Speaking of Aspen, here's our boy! That dog either growled at or bit everyone except Dan...and me. I have no idea why, because I met Aspen when he was about four, but that dog never once growled at me. He bit Dan Emrey, Russ, Mike, poor Savannah, Cooper, a girl Dan worked with, and even Dan's dad's earlobe. Granted, Bob got in Aspen's face and growled at him, which is obviously a smart thing to do, but still. That dog was crazy! Heck, he even bit all of the doorknobs in the house to get in and out of rooms. Oh..and when we moved to Douglassville, we had him tied to a basement post with a GALVANIZED steel chain. The kind of steel that they use in airplanes. Yeah, he gnawed on it for hours, making his mouth bleed...but he actually made a dent in that steel. It started to fray. Yup.But I loved baby boy, our buddy, and we all miss him very much. He knew I was mommy from the moment we met, and I really did love him. I guess I have a thing for bad boys!
Speaking of which, here's me and my "bad boy" in 1999 for Christmas in GA. That's when Savannah ran away from Faye in Lancaster and we had to cut our visit short and go home to look for her. She was 8 months old. With the help of Mike and Gina, we looked and looked, but still did not find her. So we wound up going to VT to ski as we had planned, and I remember calling Faye on a PAY PHONE!!!!!! Yes, that old school! Faye told us that a farmer saw Savannah but that the silly sheltie wouldn't go to him. So Bob and Faye raced home to get Aspen and bring him to the farm. When Savannah saw Aspen, she came back!!!! I guess she has a thing for bad boys, too!

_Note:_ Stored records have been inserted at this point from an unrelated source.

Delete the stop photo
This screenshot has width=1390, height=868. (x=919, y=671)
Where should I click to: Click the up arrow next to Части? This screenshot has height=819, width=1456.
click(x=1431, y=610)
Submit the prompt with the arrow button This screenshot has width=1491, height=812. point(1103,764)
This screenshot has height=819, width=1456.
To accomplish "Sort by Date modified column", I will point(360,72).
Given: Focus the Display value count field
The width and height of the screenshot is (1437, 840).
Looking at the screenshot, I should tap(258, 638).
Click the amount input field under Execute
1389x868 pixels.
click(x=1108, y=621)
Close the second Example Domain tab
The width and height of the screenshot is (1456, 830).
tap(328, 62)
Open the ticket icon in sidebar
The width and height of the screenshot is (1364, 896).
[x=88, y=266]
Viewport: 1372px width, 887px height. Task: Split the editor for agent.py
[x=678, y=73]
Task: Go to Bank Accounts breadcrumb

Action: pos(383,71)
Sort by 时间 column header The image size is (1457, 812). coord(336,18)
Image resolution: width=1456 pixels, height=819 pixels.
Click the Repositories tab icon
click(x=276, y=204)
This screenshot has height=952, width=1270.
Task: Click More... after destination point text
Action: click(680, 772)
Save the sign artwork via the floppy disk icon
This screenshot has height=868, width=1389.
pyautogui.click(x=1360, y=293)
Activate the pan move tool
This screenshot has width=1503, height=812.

Another turn of the century pic. Notice the pale skin and duct tape on Dan's hat!!!! He had that thing FOREVER!!!! Oh...and the sexy sweater vest!
One of my favorite pics of us - at a friend's wedding summer of 1999. I can't believe my hair was that short!
Now for the baby pics. Here's one of me and my mom. I was about 18 months old. Look like someone we know?!?!?!
I about died when I saw the similarities!
And then there's THIS guy!!!!! What a cutie! Look like anyone?!?!?!
Especially here...I think I have a pic of Morgan sleeping like this somewhere. I'll have to go through my files...
It's really neat to see who they are, who they're becoming, and someday, who they'll be. And I suppose I'll have to remember that on days like today when I was stuck with them in my car for over an hour because the drive home was a snowy mess (love WI). They screamed, cried, whined, yelled, the whole way home. Again, for those of you who don't have kids, let me paint the picture...
Take a long grill skewer and heat it up nice and slow on the grill. Get it to a nice temp, one that isn't too hot or too cold, like Goldilock's porridge. Take said skewer and, at a very fast pace, stab your entire body with it, including your ears, of course. But don't make those stabs too deep, no, that would be ridiculous. Poke just enough to inflict pain such that you're not sure if it's heat or piercing that you're feeling, but you don't have enough time to figure out what it is because you're already focusing on the next poke, the next, and on and on and on and on and on. At a certain point you truly understand the meaning of learned helplessness, and you understand why parents who don't answer their screaming kids at Target are so oblivious. It's because we've developed the "okayeverythingisokaysopleasejuststoptalkingtomeandscreamingsoicanliveasemblanceofalifeandstopansweringthesamequestionoverandoverandoveragainandwhenyouaskmethesamethingoverandoverandoveragainIhavenoideahowtoactuallymakeyouunderstandthatI'mlisteningandyoushouldaskaquestionbeforeIgocompletelyinsaneandifanyonesaysMommyagainI'mgonnaloseitwaitI'vealreadylostitandyou'restillaskingmequestionslikealittlestalkerwhowon'tstopcrankcallingmeandsayingMommyMommyMommy????"
Yup. That's what it is. I love them, but their volume alone is enough to send me into sainthood.